While not completely identical, it looks very similar (I also only have strong protanomaly, not complete protanopia, so I wouldn't expect it to look identical).
Color-vision deficiency simulations collapse colors along the confusion lines, but this can be done multiple ways. These different mapping will all look the same (and identical to the original) to a dichromat but will appear different, with different perceptual differences between colors, to a color-normal individual. Simulating in a way that accurately portrays perceived color distances is still an open research problem.
Fair point! My eyes are (mostly) fine, but even I would have a hard time telling these colors apart when used in the same chart.
I usually do very simple charts, using maybe 2 or 3 colors, and with this palette I feel the results are typically very pleasing, whichever colors I end up selecting.
Adding another link, here's the one I often use: https://flatuicolors.com
Those are very good colors!
See Fabio Crameri's colour maps for accessible yet pleasing schemes and gradients to accustom various vision impairments [0][1]. Ben Jann's collection also provides a valuable resource and inventory of recent and historic colour schemes included in different statistical packages [2].
[0]: https://www.fabiocrameri.ch/ws/alt-imgs/w800/f19552bb8a98e32...
[1]: https://www.fabiocrameri.ch/colourmaps/
[2]: https://repec.sowi.unibe.ch/stata/palettes/colors.html
Careful, this is really not good for folks who are color blind. In chromium devtools you can enable various color blind emulations in the device emulation menu. ctrl+shift+P -> "Protanopia"
Ohhh, that's a great tool that I didn't know existed. I've used GPU-based filters in the past for this.
For others - this panel is shown at the bottom, alongside the "Console" panel (not the "Console" tab at the top!) that's sometimes shown. You can open it by clicking the three vertical dots at the top right of the devtools panel, "More tools", then "Rendering".
The setting you're looking for is "Emulate vision deficiencies".
Related, the OG, with research behind it- https://colorbrewer2.org/.
It's functionally very close to https://colorbrewer2.org, which has been online for more than 15 years. I think it's not a coincidence, and some credits wouldn't have hurt anyone...
Also, I have personally been using iWantHue to generate large palettes for more than 10 years now, and I'm still very happy about it: https://medialab.github.io/iwanthue/
Strange that the SVG output is just a set of colour boxes, when SVG has a perfectly decent gradient format defined.

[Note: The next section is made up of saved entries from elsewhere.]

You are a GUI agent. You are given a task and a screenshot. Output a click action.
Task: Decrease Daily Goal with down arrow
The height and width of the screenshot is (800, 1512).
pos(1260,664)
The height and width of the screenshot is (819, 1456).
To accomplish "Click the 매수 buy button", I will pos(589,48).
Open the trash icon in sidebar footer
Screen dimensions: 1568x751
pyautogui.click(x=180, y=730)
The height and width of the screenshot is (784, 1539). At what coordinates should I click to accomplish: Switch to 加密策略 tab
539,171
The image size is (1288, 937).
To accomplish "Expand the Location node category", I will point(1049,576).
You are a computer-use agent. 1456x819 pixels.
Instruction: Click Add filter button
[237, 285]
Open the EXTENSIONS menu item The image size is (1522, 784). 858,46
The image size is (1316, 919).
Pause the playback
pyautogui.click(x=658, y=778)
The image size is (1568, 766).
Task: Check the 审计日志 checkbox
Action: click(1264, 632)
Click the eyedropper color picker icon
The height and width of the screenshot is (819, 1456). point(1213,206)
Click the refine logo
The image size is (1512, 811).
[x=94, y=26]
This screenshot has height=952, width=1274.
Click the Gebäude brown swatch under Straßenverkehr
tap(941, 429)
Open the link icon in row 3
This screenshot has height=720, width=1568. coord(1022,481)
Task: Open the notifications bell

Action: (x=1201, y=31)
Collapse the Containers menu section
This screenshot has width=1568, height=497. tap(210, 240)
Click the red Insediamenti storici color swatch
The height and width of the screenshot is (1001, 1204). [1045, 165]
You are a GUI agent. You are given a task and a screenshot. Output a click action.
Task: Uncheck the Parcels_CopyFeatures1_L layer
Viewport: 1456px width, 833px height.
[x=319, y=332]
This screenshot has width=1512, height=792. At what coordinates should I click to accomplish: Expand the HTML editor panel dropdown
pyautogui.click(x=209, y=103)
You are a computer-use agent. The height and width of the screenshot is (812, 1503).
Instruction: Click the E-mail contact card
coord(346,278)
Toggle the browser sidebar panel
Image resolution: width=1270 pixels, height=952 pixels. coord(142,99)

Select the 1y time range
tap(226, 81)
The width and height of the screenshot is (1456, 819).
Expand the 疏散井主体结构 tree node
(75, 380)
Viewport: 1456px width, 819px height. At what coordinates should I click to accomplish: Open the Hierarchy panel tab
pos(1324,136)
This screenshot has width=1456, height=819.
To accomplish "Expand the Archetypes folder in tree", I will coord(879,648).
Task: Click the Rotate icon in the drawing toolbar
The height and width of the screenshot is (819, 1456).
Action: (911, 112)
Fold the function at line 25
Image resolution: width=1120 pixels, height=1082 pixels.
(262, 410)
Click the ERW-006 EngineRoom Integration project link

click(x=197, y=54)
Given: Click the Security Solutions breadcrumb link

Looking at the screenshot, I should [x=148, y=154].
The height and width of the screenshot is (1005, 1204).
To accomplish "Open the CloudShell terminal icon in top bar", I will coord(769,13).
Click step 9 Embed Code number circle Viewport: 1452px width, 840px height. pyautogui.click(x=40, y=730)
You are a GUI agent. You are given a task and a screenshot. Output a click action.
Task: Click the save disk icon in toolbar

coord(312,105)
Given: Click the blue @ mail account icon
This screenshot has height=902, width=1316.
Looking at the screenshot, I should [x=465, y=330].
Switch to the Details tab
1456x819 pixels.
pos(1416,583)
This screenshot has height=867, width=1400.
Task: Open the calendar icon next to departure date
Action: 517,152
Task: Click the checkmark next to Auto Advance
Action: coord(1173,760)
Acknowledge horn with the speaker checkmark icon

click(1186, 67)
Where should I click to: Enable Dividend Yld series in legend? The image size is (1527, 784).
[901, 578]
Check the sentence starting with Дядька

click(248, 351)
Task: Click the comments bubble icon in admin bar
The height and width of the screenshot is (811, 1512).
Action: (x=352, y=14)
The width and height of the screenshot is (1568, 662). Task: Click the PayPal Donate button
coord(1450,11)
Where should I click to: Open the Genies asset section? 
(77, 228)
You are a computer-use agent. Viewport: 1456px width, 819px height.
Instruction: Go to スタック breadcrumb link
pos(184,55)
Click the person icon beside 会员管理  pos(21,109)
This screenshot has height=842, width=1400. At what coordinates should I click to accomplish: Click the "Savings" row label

https://developer.mozilla.org/en-US/docs/Web/SVG/Tutorials/S...
Does using a range of hues generate colors that can be differentiated by those of us who are color blind?
I was just actually showing a colleague perceptually uniform color scales just today!
https://colorcet.com/
This will come in very handy for me. Thanks for working on this and putting out there.
This is great, thank you for sharing. I need something like this for my current project I'm working on... Much easier than trying to build a color palette manually.
I like using https://coolors.co/ - press space to generate a new palette and lock in colours you like
I need output: * gnuplot pallete * css for web page
Definitely not colorblind-friendly (color contrast too low)
The default palette essentially is IBM's Color-blind safe[0], which does provide some 'safe' defaults. IBM's design guidelines provide some sound advice for color use too [1].